According to an ABC report, citing unnamed government sources, the Trump administration is considering removing Kaspersky from the GSA Schedule, which would prevent all federal agencies from buying its solutions. The report said a decision could emerge in the next few days.
Kaspersky has global headquarters in Moscow and has North American headquarters in Woburn, Massachusetts.
The Senate Armed Services Committee last month passed a bill to prohibit the US Defense Department from using the security vendor's software over concerns that it "might be vulnerable to Russian government influence." The bill still needs to make its way through Congress before being signed by President Donald Trump.
A second report, in Bloomberg, also alleged that Kaspersky had been working with the Russian intelligence agency FSB, citing internal emails it had obtained. It said the relationship included developing technologies for the agency to prevent against DDoS attacks.
Kaspersky published a lengthy blog post slamming the reports, particularly the latter Bloomberg report on its alleged relationship with the Russian intelligence community. Kaspersky said it "regularly" works with governments and law enforcement agencies around the world, but does "not have inappropriate ties with any government."
The report alleged that Kaspersky had worked in tandem with the Russian government around its anti-virus and DDoS prevention offerings. It also said it had cooperated with hosting companies and the FSB to provide intelligence on hackers and their locations for raids. Kaspersky denied all of these claims, saying it regularly works with other vendors to integrate its technologies through licensing agreements, that the Russian government is not a Kaspersky Lab DDoS Protection client, and makes hourly updates to the software in a secure way (not communicating private information).

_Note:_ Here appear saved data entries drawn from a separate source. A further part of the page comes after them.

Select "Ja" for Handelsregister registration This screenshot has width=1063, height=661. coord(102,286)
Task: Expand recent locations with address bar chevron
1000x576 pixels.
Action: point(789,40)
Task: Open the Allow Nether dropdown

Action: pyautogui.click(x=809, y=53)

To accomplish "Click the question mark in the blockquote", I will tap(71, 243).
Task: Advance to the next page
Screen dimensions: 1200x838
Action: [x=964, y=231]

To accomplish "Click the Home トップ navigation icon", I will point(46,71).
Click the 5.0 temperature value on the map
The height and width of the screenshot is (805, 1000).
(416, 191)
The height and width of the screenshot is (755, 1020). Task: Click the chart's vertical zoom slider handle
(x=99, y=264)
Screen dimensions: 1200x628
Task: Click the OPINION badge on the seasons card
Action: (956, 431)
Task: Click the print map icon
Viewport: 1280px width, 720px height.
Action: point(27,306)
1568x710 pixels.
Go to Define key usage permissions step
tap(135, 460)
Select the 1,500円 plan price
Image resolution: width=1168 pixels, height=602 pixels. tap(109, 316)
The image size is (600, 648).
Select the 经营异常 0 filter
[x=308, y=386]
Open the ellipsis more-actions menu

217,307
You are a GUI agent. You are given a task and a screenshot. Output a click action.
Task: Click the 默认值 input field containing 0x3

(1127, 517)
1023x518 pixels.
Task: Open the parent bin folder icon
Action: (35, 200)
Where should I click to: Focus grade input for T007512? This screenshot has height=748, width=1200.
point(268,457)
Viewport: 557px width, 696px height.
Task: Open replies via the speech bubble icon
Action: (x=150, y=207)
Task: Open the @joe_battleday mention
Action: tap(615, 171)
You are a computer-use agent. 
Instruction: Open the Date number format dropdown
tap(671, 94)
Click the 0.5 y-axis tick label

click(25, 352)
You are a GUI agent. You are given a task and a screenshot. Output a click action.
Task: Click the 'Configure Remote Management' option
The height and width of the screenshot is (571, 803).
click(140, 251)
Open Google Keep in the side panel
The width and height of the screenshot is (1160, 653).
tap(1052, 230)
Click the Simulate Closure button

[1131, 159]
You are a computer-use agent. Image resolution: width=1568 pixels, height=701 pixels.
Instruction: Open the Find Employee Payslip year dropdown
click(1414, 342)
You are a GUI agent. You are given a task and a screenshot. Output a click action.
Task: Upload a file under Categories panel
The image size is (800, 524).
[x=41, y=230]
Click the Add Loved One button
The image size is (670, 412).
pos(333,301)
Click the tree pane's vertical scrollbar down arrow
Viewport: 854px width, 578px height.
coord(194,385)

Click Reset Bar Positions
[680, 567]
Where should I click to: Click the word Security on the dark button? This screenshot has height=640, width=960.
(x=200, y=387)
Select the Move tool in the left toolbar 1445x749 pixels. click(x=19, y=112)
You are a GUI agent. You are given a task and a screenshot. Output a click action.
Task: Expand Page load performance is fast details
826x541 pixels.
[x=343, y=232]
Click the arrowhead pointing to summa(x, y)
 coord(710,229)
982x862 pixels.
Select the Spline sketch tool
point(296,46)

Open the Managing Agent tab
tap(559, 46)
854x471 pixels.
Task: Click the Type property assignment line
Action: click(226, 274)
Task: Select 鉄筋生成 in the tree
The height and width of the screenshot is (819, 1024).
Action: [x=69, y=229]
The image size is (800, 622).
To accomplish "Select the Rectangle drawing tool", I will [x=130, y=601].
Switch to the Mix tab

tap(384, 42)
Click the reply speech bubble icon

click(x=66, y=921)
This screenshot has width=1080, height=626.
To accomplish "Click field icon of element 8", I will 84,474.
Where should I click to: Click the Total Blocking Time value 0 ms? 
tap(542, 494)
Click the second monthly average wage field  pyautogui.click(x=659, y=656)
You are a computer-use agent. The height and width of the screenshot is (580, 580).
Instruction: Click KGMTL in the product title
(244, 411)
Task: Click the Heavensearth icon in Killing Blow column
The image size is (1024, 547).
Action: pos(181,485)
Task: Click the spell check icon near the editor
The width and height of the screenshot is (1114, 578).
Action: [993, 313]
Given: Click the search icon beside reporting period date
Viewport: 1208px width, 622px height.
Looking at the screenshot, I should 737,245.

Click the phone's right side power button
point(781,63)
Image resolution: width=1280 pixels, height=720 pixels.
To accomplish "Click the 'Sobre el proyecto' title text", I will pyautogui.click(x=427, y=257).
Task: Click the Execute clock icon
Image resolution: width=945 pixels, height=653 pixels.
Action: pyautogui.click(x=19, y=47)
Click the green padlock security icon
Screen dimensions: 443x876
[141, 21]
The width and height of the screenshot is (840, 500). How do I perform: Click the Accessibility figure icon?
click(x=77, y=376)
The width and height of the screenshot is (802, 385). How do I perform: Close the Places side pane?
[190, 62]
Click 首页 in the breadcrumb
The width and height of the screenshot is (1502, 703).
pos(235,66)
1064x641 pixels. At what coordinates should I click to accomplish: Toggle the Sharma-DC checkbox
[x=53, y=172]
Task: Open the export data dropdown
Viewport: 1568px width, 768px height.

"In the internal communications referenced within the recent article, the facts are once again either being misinterpreted or manipulated to fit the agenda of certain individuals desperately wanting there to be inappropriate ties between the company, its CEO and the Russian government, but no matter what communication they claim to have, the facts clearly remain there is no evidence because no such inappropriate ties exist," Kaspersky Lab said in an official statement.